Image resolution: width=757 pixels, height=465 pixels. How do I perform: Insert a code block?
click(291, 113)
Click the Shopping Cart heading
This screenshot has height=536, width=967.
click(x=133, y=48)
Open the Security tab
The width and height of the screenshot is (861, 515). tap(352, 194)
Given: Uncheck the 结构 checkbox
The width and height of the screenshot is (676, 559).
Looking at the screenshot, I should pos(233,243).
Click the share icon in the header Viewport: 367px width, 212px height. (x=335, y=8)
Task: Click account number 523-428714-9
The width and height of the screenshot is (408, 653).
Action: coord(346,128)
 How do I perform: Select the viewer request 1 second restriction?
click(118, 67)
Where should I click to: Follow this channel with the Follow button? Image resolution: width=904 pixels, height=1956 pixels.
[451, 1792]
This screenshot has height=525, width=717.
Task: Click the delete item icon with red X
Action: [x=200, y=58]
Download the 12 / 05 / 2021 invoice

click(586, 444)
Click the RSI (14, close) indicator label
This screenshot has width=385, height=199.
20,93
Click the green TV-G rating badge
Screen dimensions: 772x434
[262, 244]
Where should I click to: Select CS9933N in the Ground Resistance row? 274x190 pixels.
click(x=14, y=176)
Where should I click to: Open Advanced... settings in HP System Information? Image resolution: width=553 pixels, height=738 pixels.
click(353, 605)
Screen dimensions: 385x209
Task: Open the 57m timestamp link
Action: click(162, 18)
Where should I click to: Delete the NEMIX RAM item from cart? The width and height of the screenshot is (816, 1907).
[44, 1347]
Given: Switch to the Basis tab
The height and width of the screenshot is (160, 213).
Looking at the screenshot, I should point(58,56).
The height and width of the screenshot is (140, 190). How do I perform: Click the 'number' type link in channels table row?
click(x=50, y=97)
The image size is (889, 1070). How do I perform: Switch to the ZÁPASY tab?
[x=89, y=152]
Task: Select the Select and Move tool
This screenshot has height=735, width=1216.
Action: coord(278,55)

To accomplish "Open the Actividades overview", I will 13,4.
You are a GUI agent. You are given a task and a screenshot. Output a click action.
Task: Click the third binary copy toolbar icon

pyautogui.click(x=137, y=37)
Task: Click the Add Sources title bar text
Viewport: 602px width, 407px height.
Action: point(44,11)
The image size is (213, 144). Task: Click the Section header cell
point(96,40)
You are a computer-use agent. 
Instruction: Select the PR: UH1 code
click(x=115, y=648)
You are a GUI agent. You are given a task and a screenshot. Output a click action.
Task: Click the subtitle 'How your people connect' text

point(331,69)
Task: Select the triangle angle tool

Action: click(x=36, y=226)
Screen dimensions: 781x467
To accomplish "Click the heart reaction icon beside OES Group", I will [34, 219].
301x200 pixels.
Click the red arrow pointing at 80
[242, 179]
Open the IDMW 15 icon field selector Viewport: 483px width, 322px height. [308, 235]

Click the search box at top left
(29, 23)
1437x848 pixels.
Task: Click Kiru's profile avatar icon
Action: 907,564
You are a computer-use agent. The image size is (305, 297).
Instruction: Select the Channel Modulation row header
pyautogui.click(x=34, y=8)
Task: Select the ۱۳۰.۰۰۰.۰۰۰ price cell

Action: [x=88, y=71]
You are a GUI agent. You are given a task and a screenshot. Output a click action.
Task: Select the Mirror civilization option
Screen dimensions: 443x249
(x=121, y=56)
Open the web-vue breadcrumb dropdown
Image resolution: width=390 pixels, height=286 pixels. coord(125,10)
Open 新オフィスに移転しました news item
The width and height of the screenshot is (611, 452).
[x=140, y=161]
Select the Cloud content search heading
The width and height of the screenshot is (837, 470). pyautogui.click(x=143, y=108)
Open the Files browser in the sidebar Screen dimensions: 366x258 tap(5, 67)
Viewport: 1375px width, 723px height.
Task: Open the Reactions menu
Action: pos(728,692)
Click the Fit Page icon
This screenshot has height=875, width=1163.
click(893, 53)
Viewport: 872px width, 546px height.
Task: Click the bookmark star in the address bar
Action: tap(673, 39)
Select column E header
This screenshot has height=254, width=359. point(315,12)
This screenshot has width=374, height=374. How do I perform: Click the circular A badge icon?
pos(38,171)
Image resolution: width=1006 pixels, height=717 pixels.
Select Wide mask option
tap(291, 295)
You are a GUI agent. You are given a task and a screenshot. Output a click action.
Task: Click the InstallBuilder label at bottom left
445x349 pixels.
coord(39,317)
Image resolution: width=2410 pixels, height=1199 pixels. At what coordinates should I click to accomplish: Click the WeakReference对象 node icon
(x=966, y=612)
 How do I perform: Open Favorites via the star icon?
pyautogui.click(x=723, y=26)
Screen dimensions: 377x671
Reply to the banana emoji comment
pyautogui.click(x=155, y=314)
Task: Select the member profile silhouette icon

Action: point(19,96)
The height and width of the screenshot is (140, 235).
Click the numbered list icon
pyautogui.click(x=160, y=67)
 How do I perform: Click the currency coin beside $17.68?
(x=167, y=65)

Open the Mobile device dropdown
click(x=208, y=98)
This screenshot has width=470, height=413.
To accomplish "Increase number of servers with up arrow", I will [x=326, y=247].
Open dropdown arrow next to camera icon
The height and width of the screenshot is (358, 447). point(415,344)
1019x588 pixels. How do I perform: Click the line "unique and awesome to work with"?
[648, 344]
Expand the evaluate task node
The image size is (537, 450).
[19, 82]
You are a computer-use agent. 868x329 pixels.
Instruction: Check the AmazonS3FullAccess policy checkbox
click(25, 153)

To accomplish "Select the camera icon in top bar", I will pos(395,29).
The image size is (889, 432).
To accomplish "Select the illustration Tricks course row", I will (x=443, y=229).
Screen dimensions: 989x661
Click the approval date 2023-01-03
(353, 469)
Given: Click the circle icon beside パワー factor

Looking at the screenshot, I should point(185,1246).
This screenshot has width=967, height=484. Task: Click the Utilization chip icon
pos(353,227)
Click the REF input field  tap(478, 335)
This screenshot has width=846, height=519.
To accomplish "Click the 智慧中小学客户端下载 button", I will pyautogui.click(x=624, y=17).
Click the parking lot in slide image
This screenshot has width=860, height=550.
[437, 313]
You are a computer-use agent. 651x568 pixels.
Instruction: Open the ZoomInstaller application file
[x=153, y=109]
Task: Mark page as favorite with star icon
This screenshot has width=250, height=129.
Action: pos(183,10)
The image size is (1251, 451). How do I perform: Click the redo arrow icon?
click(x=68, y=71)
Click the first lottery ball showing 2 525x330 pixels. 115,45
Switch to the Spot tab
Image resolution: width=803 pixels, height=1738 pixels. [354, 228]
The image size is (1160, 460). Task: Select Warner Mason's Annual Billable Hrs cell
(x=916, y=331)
#####
#### [What the exercise asks]
Transcribe the records above exactly, but only from the line that contains "Switch to the Spot tab" through their final line, inclusive.

#### [Written response]
Switch to the Spot tab
Image resolution: width=803 pixels, height=1738 pixels. [354, 228]
The image size is (1160, 460). Task: Select Warner Mason's Annual Billable Hrs cell
(x=916, y=331)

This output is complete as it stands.